La respuesta institucional del IPS al escándalo generado por la cirugía errónea practicada a una paciente en el Hospital Ingavi fue contundente: la Gerencia de Salud resolvió remover a todo el equipo directivo del Departamento de Mastología, en una medida que, para muchos, representa un verdadero descabezamiento del servicio y para otros no tanto.
El anuncio fue realizado por el gerente de Salud, doctor Derlis León, quien confirmó la renovación completa del plantel de Mastología y la designación de una nueva jefatura, mientras avanzan las investigaciones sobre el caso que conmocionó a la opinión pública y puso nuevamente bajo la lupa los mecanismos de control del sistema sanitario previsional.
Sin embargo, la decisión se produce antes de que concluyan las auditorías internas y los sumarios administrativos que deberán determinar con precisión las responsabilidades individuales dentro de una cadena de errores que el propio IPS reconoce.
MULTIPLES FALLAS
Según explicó León, las investigaciones preliminares detectaron múltiples fallas en distintas etapas del proceso quirúrgico, desde los controles preoperatorios hasta los procedimientos de verificación durante y después de la cirugía. También se identificaron debilidades en la comunicación entre los equipos, problemas de trazabilidad de la información clínica y la ausencia de herramientas informáticas que impidan modificaciones durante el proceso asistencial.

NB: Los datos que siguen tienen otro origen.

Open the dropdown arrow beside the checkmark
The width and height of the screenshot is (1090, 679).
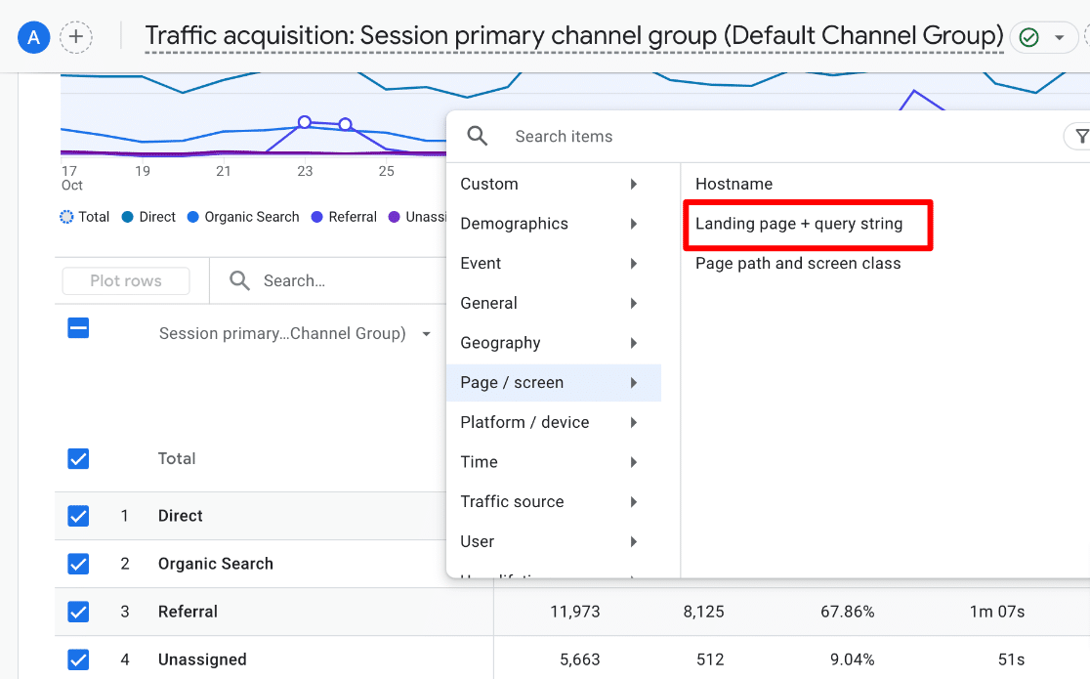1058,36
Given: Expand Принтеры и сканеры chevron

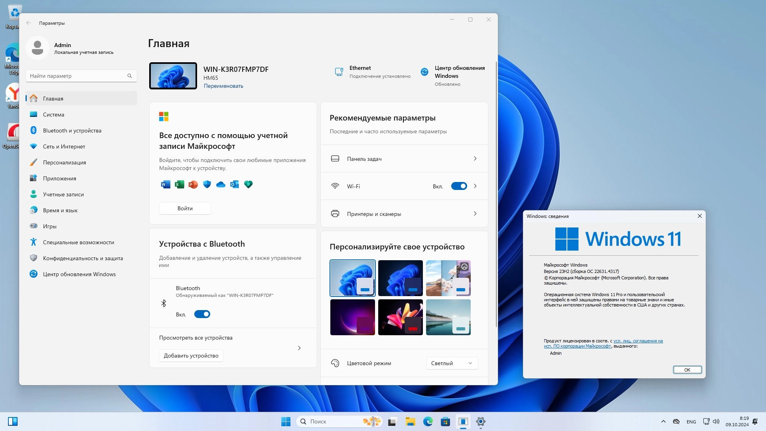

“El análisis encontró debilidades en la comunicación, en el control prequirúrgico, durante el procedimiento y al término del mismo. Son errores que ocurrieron durante toda la cadena”, admitió el gerente.
Las explicaciones oficiales dejan en evidencia que el episodio no respondería exclusivamente a una actuación individual, sino a una sucesión de fallas operativas y de supervisión dentro del sistema. Aun así, la primera medida visible adoptada por la administración fue la remoción de toda la conducción de Mastología.
El propio IPS confirmó que existen al menos 29 observaciones contenidas en un informe de auditoría de 59 páginas que aún se encuentra en proceso de revisión y descargo por parte de los involucrados. Las autoridades estiman que el informe final estará listo en aproximadamente una semana.
APERTURA DE SUMARIOS
Mientras tanto, la institución ya inició los trámites para la apertura de sumarios administrativos y reconoció que existe además una denuncia penal relacionada con el caso.
Las autoridades aseguraron haber presentado a la Superintendencia de Salud un plan de mejoras que contempla capacitaciones, fortalecimiento de controles, actualización de protocolos y una mayor informatización de los procesos clínicos.
No obstante, el episodio vuelve a plantear interrogantes sobre la capacidad de supervisión dentro del IPS y sobre si la remoción de autoridades constituye una solución de fondo o una medida destinada a contener el fuerte impacto público generado por uno de los errores médicos más graves registrados recientemente en el sistema previsional.
Mientras las investigaciones siguen abiertas, la paciente afectada y su familia continúan aguardando que se determinen las responsabilidades y que el caso no quede reducido únicamente a cambios de nombres en la estructura hospitalaria, sino que también el Instituto asuma su responsabilidad por daños y perjuicios.